2020 NBA Offseason Preview: Orlando Magic

Hoops Rumors is previewing the 2020 offseason for all 30 NBA teams. We’re looking at the key questions facing each club, as well as the roster decisions they’ll have to make this fall. Today, we’re focusing on the Orlando Magic.


Salary Cap Outlook

The Magic currently have approximately $96MM in guaranteed money on their books for 2020/21. That figure would increase to over $102MM if they use this year’s first-round pick and sign last year’s first-round pick, Chuma Okeke. And it would jump to nearly $120MM if Evan Fournier opts into the final year of his contract.
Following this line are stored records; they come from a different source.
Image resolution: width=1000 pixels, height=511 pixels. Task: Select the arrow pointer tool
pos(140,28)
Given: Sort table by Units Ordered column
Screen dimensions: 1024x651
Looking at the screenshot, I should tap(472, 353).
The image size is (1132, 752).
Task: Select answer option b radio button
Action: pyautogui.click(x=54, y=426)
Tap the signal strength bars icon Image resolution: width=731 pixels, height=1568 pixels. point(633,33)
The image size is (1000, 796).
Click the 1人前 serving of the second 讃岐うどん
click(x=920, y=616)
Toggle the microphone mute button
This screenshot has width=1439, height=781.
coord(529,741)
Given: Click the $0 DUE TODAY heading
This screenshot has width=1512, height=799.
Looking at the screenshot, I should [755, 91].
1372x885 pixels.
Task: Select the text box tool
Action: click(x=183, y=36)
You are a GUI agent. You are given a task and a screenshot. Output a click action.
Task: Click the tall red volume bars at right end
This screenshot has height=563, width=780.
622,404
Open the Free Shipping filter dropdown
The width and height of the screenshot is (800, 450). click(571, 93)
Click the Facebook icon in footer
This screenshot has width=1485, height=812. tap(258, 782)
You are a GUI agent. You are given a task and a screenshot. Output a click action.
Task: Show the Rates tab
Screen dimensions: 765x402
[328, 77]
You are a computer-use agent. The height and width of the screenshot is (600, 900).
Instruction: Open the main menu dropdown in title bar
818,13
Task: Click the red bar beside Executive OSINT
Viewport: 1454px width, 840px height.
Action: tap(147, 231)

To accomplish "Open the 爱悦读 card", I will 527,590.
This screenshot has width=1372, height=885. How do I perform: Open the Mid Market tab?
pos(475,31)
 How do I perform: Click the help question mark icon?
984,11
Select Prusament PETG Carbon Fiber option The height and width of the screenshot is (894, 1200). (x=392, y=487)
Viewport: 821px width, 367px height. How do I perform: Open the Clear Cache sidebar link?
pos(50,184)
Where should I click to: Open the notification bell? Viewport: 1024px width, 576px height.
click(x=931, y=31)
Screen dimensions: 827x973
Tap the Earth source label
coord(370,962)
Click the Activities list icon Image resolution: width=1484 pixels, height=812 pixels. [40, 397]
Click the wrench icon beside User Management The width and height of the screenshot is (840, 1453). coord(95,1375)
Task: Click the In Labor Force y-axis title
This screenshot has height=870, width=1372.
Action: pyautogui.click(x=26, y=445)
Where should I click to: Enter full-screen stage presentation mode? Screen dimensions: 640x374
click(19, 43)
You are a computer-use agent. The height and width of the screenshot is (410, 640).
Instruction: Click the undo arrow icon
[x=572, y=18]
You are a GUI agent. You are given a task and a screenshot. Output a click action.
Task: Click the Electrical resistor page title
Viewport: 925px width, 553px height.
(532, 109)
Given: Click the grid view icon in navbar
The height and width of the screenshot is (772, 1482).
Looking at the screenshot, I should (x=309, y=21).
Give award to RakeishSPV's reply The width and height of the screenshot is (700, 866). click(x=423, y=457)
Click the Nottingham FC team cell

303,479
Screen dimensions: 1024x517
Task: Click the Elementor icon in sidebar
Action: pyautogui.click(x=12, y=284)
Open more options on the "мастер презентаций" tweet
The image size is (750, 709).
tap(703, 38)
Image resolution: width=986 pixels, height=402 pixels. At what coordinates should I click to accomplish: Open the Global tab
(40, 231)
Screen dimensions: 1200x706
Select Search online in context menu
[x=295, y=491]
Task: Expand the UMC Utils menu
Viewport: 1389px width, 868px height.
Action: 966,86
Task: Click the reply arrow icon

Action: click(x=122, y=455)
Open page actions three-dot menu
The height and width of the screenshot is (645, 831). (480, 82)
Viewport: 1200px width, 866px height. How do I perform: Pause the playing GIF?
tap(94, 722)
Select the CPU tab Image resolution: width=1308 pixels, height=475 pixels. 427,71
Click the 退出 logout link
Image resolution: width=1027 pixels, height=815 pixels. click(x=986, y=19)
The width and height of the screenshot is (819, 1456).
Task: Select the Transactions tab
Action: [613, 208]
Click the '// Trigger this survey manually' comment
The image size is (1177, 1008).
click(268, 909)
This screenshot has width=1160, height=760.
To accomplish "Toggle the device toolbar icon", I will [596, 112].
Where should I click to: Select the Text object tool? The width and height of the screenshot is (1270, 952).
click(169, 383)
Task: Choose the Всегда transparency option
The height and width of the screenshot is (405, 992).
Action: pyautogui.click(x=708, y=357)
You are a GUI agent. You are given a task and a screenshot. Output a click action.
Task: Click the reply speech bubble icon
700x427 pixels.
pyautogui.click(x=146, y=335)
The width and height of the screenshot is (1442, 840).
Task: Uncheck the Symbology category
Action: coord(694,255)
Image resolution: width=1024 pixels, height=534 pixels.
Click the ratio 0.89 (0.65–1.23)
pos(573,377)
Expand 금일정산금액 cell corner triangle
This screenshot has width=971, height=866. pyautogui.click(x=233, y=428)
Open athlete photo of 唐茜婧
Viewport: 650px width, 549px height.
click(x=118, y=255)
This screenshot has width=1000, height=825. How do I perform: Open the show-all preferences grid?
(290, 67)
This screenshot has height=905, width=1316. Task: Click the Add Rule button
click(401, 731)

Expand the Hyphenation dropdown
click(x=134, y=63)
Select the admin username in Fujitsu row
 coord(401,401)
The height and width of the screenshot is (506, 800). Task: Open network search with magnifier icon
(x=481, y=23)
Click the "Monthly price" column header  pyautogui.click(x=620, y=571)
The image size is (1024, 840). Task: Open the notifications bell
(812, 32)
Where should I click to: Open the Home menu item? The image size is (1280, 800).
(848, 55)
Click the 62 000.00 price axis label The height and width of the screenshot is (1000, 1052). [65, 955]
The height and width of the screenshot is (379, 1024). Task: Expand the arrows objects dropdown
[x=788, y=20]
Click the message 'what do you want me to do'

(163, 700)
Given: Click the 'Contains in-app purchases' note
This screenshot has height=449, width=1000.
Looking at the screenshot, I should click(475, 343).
Whether or not Fournier returns, Orlando is unlikely to have any cap room available this offseason, but the team shouldn’t have to worry about going into tax territory. The Magic would have the full mid-level exception ($9.3MM) and bi-annual exception ($3.6MM) available, but almost certainly wouldn’t use both in full if Fournier is back.

Our full salary cap preview for the Magic can be found right here.


Roster Decisions To Watch

Options:

Non-Guaranteed Contracts:

  • None

Two-Way Contracts:

Free Agents:


2020 Draft Assets

First Round:

  • No. 15 overall pick

Second Round:

  • No. 45 overall pick

The Magic were one of the few NBA teams that didn’t trade either their first- or second-round pick in the 2020 NBA draft. They’ll pick right in the middle of each round.


Three Key Offseason Questions

1. What’s the plan for Evan Fournier?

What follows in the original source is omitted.